The Kansas press has well documented the problems in Kansas prisons: hundreds of vacant positions for corrections officers, mandatory overtime for overwhelmed and underappreciated employees, overcrowding, conditions that jeopardize prisoner health, and prison riots.
Since assuming office, Governor Laura Kelly has repeatedly used the term triage to describe her approach to the Brownback policy legacy. That decently describes using private prisons as an imperfect short-term option to address a gigantic mess that cannot be fixed overnight.
Part of what makes the private prison option unappealing is the company that it forces Kansas to keep CoreCivic, formerly Corrections Corporation of America (CCA).
Locally, CoreCivic has been accused of violating wiretap laws at the Leavenworth Detention Center, and has been a central player in the Lansing prison controversy. Its facilities elsewhere have attracted media attention for inmate abuse, understaffing, and poor management. Yet, there are few options for desperate states like Kansas with overcrowded prisons since media reports estimate that CoreCivic and its competitor GEO Group hold roughly 80 percent of the national private prison market.
CoreCivic is also no stranger to Kansas politics. It and GEO Group are generous campaign donors. In 2018, CoreCivic hedged its bets, donating $2,000 to Kris Kobach and $1,000 to Kelly, even though she had publicly criticized the company. Other Kansas politicians accepting private prison campaign money include Jerry Moran, Pat Roberts, Kevin Yoder, Vicki Schmidt, Derek Schmidt, Kathleen Sebelius, and various state legislators.
But the private prison industrys favorite Kansas politician has been Brownback, who left Kansas a prison crisis as a parting gift. He accepted campaign money from Prison Health Services, Inc., whose post-merger successor Corizon holds a state contract for health care in Kansas prisons and retains Brownbacks former chief-of-staff as its lobbyist. Kansas officials have penalized Corizon for performance failures.
The Kansas Governmental Ethics Commission reports that Brownbacks gubernatorial account took $4,000 from CCA and $7,000 from its CEO. This close relationship made even one Republican legislator publicly imply impropriety in rewarding the company the Lansing prison contract given the revolving door of Brownback staffers subsequently hired as lobbyists by the company up to present day.

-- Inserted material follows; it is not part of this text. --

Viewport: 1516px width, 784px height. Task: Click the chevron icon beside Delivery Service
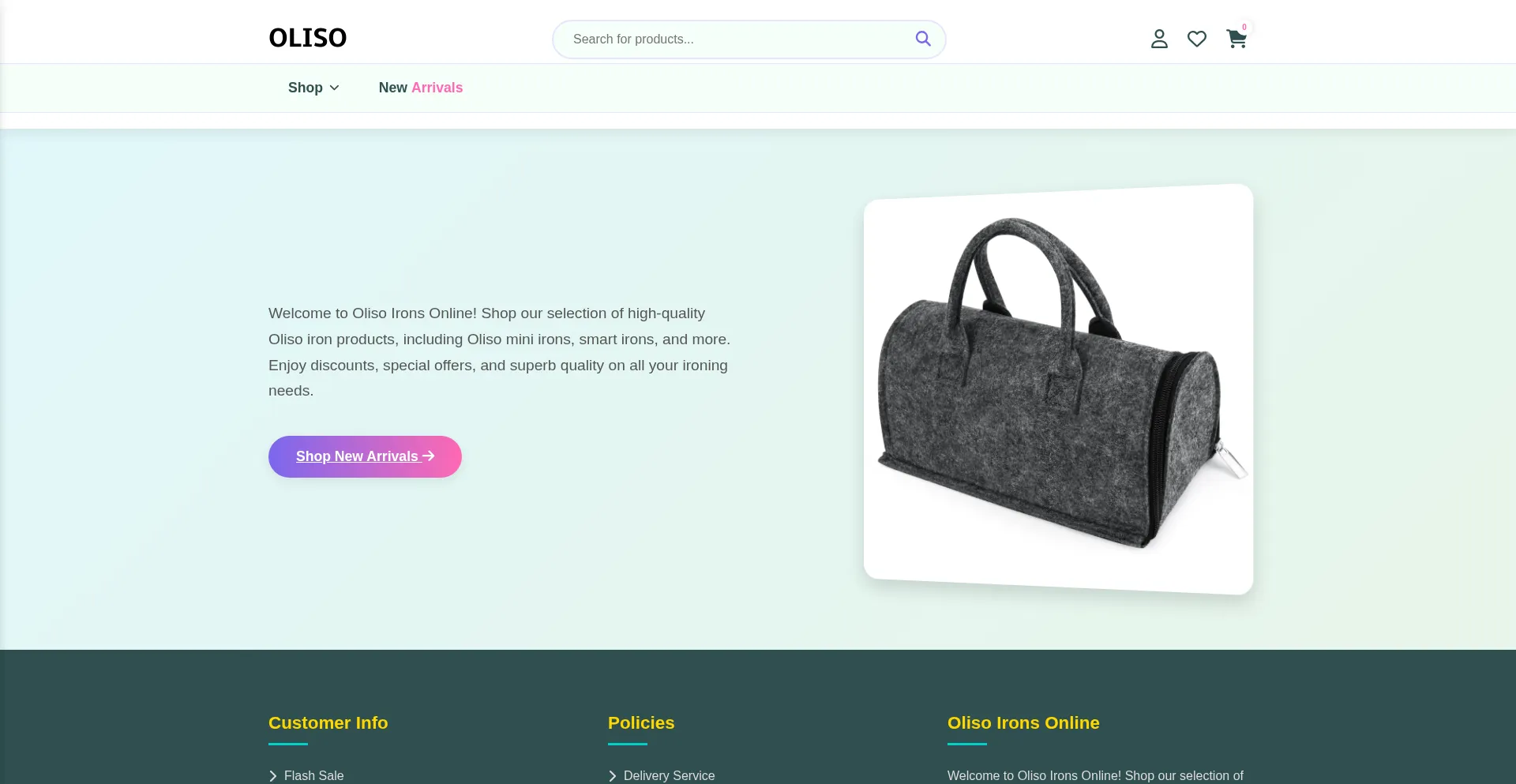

The ironic twist here is how Kansas legislative leaders have now decided to insert themselves into prison policy, clutching their proverbial pearls at how the Kelly Administration is handling matters. Many of these same leaders took a mostly hands-off approach to legislative oversight under their ally Brownback, never effectively checking how his administration managed the prison system while defending the Brownback tax policies that starved that system.
Fortunately, some progress was made this year on increasing corrections funding. But the systems problems remain, and Kansas cannot solve these problems long-term with band-aids like outsourcing prisoners to private prison companies whose political and business practices fuel every worst fear about that industry.
Long-term progress on prisons requires genuine bipartisan commitment from policymakers, something that was lacking under Brownback. It requires a legislature that truly care about the problem, and not a legislature that suddenly cares just because a Democrat is governor. It took years to torch this system, and it will take years and more unattractive short-term remedies to fix it.
Patrick R. Miller is an Assistant Professor of Political Science at the University of Kansas.